En première instance, en mars 2021, le tribunal avait estimé que l'entreprise pharmaceutique savait dès le développement du Mediator qu'il se transformait dans l'organisme en norfenfluramine, une substance de la famille des amphétamines aux propriétés de coupe-faim.

Et il avait conclu que les laboratoires "disposaient à partir de 1995, de suffisamment d'éléments pour prendre conscience des risques mortels" provoqués par cette molécule, responsable d'atteintes des valves cardiaques et d'hypertension artérielle pulmonaire.

"Je m'inscris vraiment en faux avec l'idée qu'ont voulu faire valoir les experts judiciaires, que le benfluorex (la substance active du Mediator), ça ne serait que de la norfenfluramine", a déclaré Emmanuel Canet, 69 ans, toujours salarié de Servier en tant que conseiller.

Les propriétés de la norfenfluramine pour diminuer la sensation de faim ont été utilisées dans plusieurs traitements de l'obésité (comme l'Isoméride et le Pondéral, également commercialisés par Servier), finalement retirés du marché à la fin des années 1990 en raison d'importants effets indésirables.

Pour le toxicologue, les arguments de Servier pour "démontrer l'action amaigrissante" du Mediator sans invoquer sa "nature anorexigène" n'étaient qu'"un artifice de langage"

Mais même si le Mediator entraîne lui aussi la production de cette substance, Servier l'a toujours présenté comme un médicament "original", sans effet anorexigène, expliquant son effet de perte de poids par le fait qu'il "modifie le métabolisme des lipides et des glucides", comme l'a répété Emmanuel Canet, en costume noir à la barre, cheveux gris ébouriffés.

Souvent technique dans ses réponses, tentant d'établir de nombreuses distinctions ("est-ce que vous parlez de pharmacologie ou de pharmacovigilance ?"), le témoin trouve de la répartie chez le président de la cour, Olivier Géron.

"Ce n'est pas ma question", le recadre plusieurs fois le magistrat.

"Est-ce qu'il n'y a pas eu pendant 25 ans une réticence durable de Servier à mentionner la norfenfluramine comme métabolite du Mediator ?", l'interroge-t-il encore.

"Il n'y a pas réticence, il n'y a pas dissimulation, les autorités (sanitaires) ont parfaitement connaissance que l'un des métabolites du benfluorex est la norfenfluramine", assure Emmanuel Canet, qui représentait le groupe Servier pendant l'information judiciaire et au procès en première instance.

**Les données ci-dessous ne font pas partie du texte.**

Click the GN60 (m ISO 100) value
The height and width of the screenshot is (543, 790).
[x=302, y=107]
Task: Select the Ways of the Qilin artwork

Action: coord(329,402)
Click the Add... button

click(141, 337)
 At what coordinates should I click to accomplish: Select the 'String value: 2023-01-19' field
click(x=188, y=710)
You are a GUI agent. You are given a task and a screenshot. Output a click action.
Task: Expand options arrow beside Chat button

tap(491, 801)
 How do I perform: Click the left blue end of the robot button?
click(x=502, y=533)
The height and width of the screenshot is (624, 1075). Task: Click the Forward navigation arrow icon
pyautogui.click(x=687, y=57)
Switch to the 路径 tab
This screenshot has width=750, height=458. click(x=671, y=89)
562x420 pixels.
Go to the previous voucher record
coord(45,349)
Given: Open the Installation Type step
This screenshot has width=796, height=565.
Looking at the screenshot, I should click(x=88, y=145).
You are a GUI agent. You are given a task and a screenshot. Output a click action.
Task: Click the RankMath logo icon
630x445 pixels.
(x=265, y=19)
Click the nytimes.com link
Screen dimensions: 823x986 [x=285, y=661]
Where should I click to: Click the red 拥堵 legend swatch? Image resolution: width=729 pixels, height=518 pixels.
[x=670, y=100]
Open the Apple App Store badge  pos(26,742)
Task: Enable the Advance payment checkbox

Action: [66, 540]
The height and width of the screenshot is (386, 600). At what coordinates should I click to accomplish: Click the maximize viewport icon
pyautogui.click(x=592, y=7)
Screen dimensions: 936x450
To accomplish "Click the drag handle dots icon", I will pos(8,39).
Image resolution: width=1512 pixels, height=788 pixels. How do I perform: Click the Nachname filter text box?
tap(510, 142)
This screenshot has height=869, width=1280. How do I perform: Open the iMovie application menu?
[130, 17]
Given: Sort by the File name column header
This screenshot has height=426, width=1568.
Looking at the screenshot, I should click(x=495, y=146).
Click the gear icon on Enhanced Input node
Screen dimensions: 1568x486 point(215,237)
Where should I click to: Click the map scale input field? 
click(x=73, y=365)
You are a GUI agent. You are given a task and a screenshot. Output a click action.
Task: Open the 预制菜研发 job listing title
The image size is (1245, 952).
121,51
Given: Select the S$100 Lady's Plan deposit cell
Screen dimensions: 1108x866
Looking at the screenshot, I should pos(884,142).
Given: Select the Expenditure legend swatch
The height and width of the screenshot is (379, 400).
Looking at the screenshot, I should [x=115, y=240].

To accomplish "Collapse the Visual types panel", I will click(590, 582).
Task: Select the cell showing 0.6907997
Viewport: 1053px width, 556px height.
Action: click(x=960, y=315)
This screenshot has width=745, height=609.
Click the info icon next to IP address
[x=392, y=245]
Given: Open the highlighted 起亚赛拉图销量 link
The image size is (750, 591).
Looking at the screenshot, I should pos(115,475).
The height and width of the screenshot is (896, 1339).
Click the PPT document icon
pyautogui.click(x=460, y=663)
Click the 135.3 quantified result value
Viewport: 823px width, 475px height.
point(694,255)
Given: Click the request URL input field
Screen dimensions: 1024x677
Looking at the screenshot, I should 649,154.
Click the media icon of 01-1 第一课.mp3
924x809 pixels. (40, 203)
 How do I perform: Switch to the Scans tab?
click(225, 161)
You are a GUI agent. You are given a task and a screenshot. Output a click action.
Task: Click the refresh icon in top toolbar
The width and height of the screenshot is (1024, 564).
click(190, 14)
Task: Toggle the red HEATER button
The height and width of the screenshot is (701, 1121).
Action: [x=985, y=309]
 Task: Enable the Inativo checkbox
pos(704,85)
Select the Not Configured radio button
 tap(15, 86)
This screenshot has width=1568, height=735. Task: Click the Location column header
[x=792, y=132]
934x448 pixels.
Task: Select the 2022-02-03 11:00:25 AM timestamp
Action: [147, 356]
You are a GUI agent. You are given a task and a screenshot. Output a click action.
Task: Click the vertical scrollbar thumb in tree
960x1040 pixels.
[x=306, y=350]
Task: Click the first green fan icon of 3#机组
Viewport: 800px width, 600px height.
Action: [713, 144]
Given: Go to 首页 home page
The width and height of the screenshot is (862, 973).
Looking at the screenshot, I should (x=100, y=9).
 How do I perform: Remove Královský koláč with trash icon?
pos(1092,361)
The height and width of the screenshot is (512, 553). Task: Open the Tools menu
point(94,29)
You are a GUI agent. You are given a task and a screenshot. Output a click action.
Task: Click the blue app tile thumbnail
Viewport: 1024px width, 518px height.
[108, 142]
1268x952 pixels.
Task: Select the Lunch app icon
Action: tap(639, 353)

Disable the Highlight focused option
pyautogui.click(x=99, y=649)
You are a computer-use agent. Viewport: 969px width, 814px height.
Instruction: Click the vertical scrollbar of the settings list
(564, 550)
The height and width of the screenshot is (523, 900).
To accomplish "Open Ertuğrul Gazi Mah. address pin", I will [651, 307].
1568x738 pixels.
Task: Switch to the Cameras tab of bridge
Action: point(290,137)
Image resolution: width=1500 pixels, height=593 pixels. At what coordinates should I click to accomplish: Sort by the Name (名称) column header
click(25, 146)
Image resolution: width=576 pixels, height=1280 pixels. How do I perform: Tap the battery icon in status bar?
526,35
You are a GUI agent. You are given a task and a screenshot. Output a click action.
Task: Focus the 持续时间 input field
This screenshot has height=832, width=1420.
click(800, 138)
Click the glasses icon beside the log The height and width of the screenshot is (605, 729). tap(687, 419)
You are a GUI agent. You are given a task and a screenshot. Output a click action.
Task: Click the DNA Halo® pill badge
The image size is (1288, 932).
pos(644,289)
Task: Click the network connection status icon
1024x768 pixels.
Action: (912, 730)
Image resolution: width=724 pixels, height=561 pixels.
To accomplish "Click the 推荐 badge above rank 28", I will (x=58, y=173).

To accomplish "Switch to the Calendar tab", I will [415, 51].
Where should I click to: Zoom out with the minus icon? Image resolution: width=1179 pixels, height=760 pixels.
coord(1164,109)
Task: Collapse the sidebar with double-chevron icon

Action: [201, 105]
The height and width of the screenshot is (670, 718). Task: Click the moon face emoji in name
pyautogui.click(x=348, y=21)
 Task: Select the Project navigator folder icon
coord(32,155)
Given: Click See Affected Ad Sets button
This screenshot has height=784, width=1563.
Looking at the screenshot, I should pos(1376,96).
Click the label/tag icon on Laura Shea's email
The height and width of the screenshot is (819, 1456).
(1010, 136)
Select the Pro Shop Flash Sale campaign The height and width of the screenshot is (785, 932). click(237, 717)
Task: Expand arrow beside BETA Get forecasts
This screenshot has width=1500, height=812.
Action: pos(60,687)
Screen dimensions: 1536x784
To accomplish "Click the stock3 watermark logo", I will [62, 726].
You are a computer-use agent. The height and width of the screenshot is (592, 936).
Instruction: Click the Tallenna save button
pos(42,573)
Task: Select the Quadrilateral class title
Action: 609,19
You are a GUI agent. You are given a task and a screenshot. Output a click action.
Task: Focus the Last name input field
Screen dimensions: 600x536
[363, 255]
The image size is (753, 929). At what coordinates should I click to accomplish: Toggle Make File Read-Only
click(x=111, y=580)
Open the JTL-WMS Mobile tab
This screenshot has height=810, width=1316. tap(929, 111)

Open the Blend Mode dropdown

Mercredi, Ivan Ricordel, un des trois auteurs du rapport d'expertise rédigé pendant l'information judiciaire, s'était montré catégorique : "le Mediator a parmi ses propriétés incontestablement un effet anorexigène".

Pour le toxicologue, les arguments de Servier pour "démontrer l'action amaigrissante" du Mediator sans invoquer sa "nature anorexigène" n'étaient qu'"un artifice de langage".

https://www.whatsupdoc-lemag.fr/article/le-proces-en-appel-du-mediator-commence-petit-tour-dhorizon-des-grandes-dates-de-cette

Selon lui, le laboratoire a fait un choix marketing en positionnant le Mediator "comme "adjuvant du régime adapté chez les diabétiques avec surcharge pondérale", parce qu'en tant que coupe-faim, il "n'apportait strictement rien de nouveau" par rapport aux molécules déjà sur le marché, l'Isoméride et le Pondéral.

Or ce positionnement, et l'occultation du rôle de la norfenfluramine, "l'écartait de la surveillance (des coupe-faims) engagée" dans les années 1990, a-t-il souligné.

Un argument repris hier par Charles Joseph-Oudin, avocat de nombreuses parties civiles.

"Est-ce que le fait que (le Mediator) ne soit pas étiqueté comme un anorexigène (...) n’explique pas le peu de remontées de cas de pharmacovigilance", les effets indésirables signalés aux autorités sanitaires, demande-t-il au témoin.

"Je ne pense pas que ça soit ça qui explique le peu de cas notifiés. Il y a plein de raisons qui expliquent la sous-notification", persiste Emmanuel Canet.